:: 抽出データ ::

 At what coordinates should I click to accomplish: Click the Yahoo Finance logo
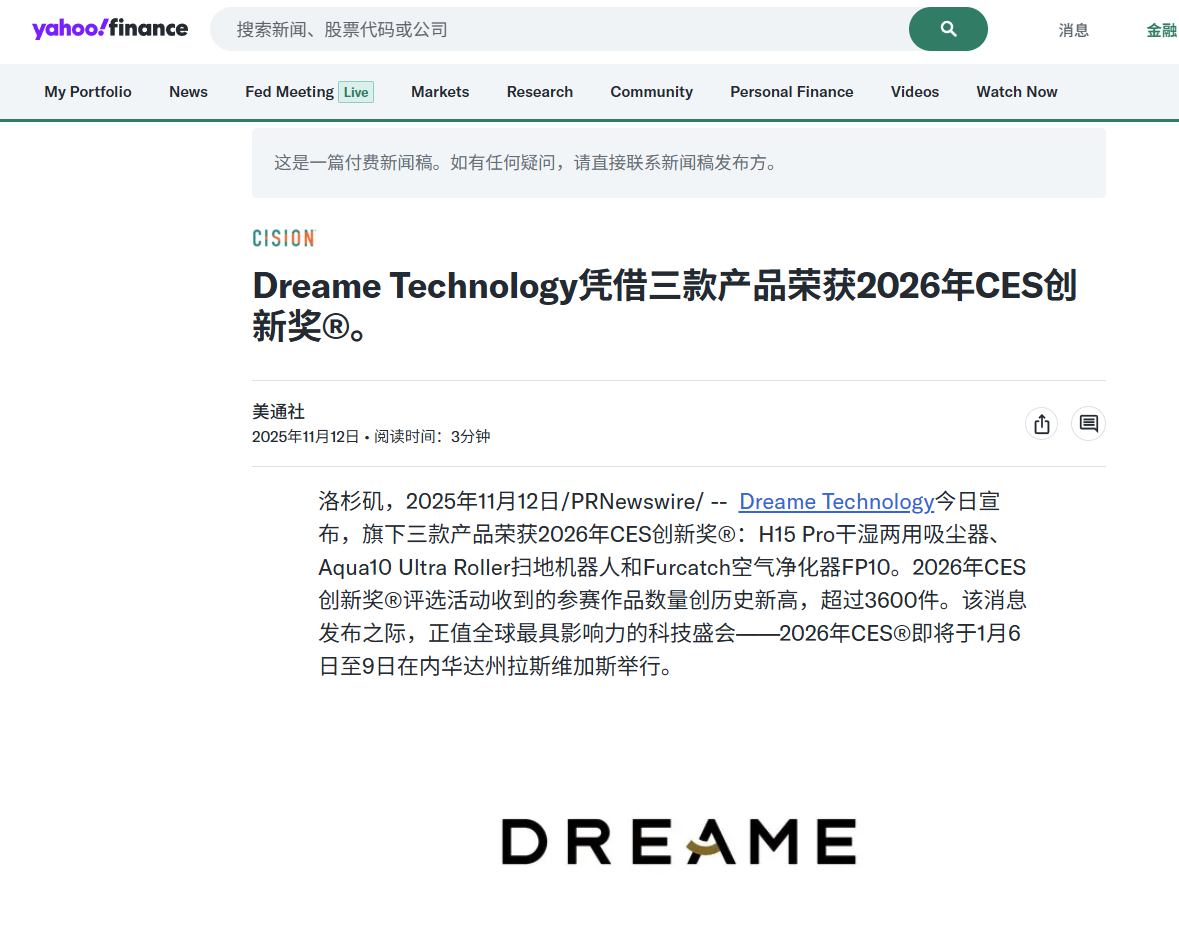110,29
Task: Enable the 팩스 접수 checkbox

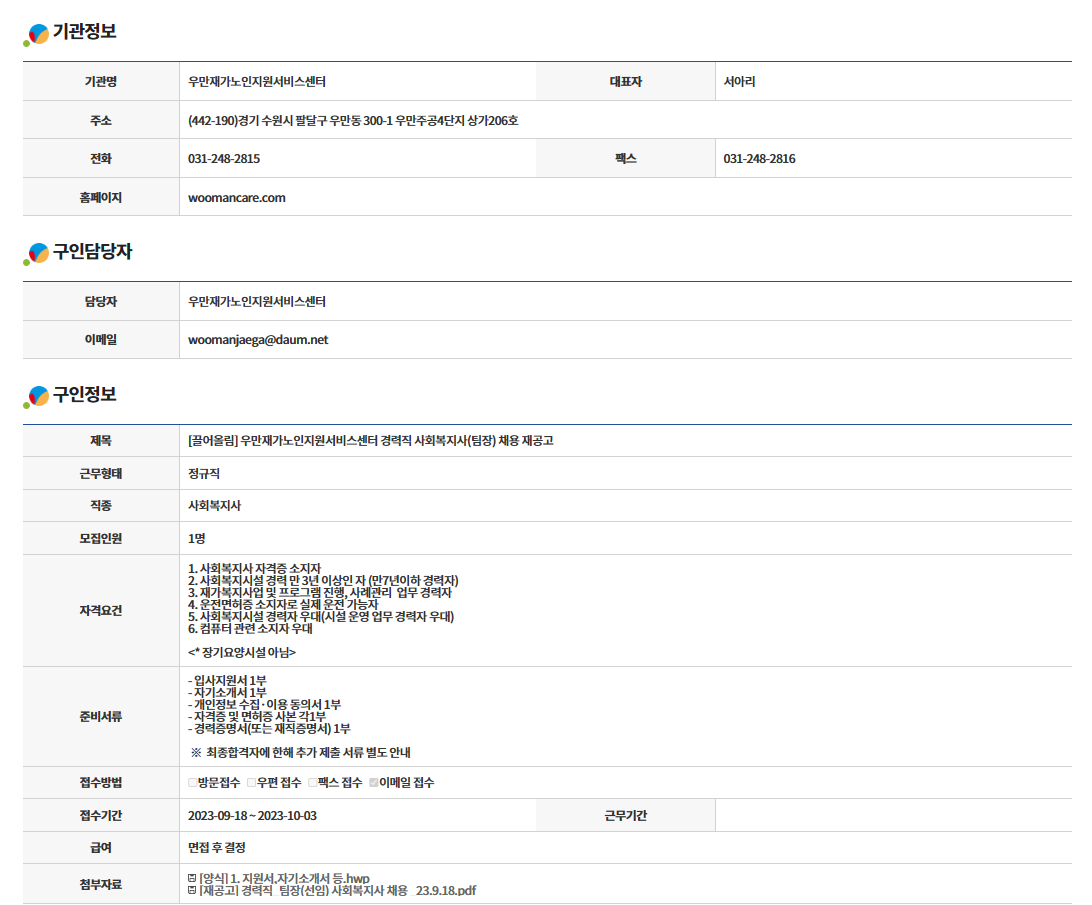Action: (313, 783)
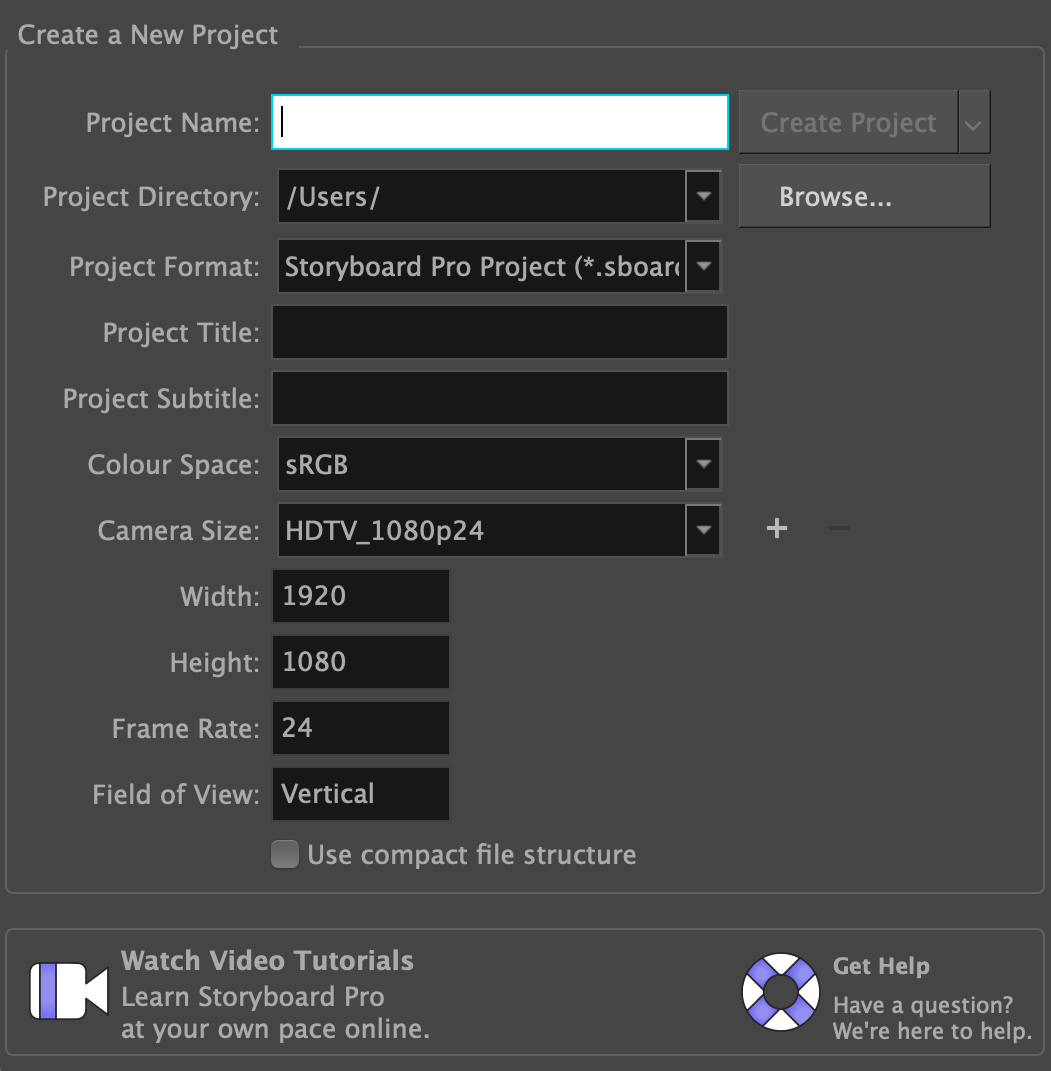Open the Colour Space sRGB dropdown

(703, 464)
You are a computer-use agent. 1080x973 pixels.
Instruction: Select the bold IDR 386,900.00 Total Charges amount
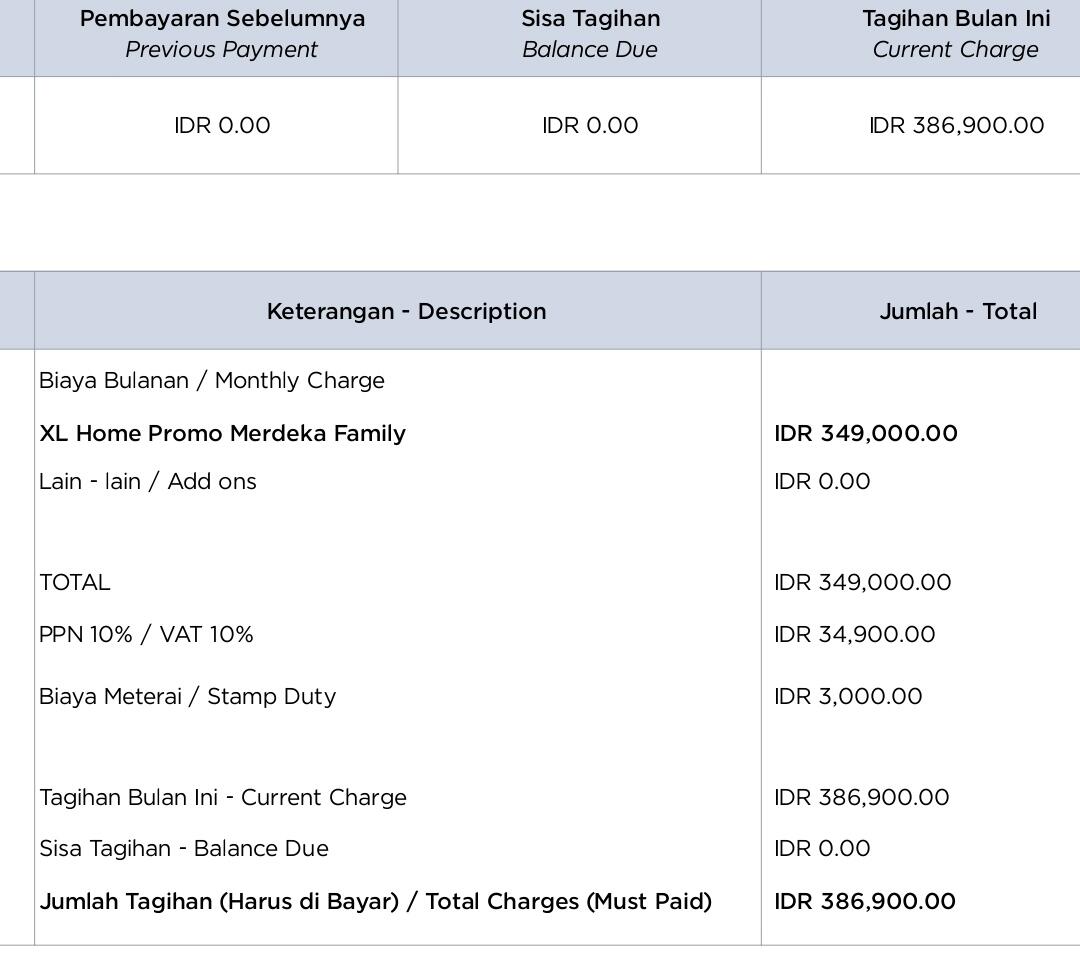864,902
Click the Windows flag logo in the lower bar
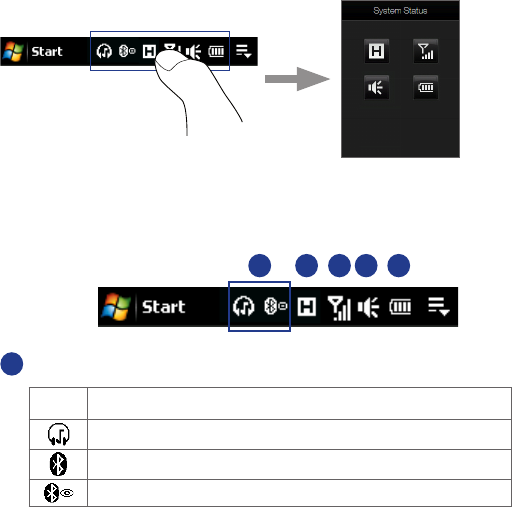The width and height of the screenshot is (512, 507). [116, 307]
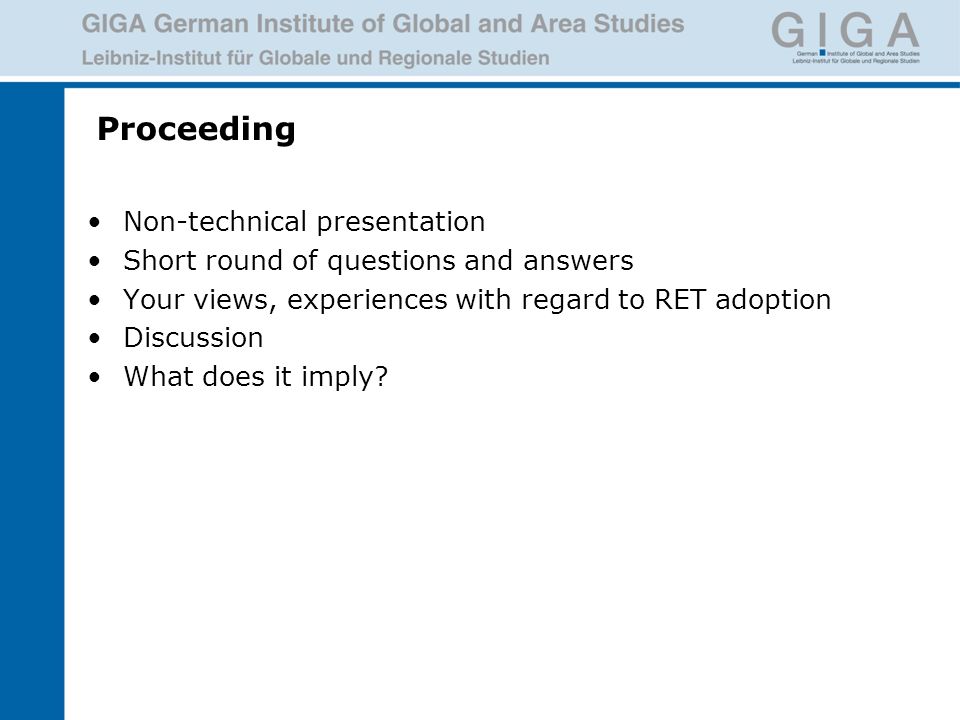Select the RET adoption bullet line
Image resolution: width=960 pixels, height=720 pixels.
pyautogui.click(x=477, y=300)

:::

課題の指示 ▸
上のすべての行で「logo」を「icon」に置き換え、それ以外は変えずに行を更新してもらえますか？画像は含めないでください。

出力結果 ▸
 At what coordinates should I click to accomplish: Click the Yahoo Finance icon
110,29
Task: Enable the 팩스 접수 checkbox

Action: (313, 783)
Open the Colour Space sRGB dropdown

(703, 464)
You are a computer-use agent. 1080x973 pixels.
Instruction: Select the bold IDR 386,900.00 Total Charges amount
864,902
Click the Windows flag icon in the lower bar
The width and height of the screenshot is (512, 507). [116, 307]
Select the RET adoption bullet line
Image resolution: width=960 pixels, height=720 pixels.
pyautogui.click(x=477, y=300)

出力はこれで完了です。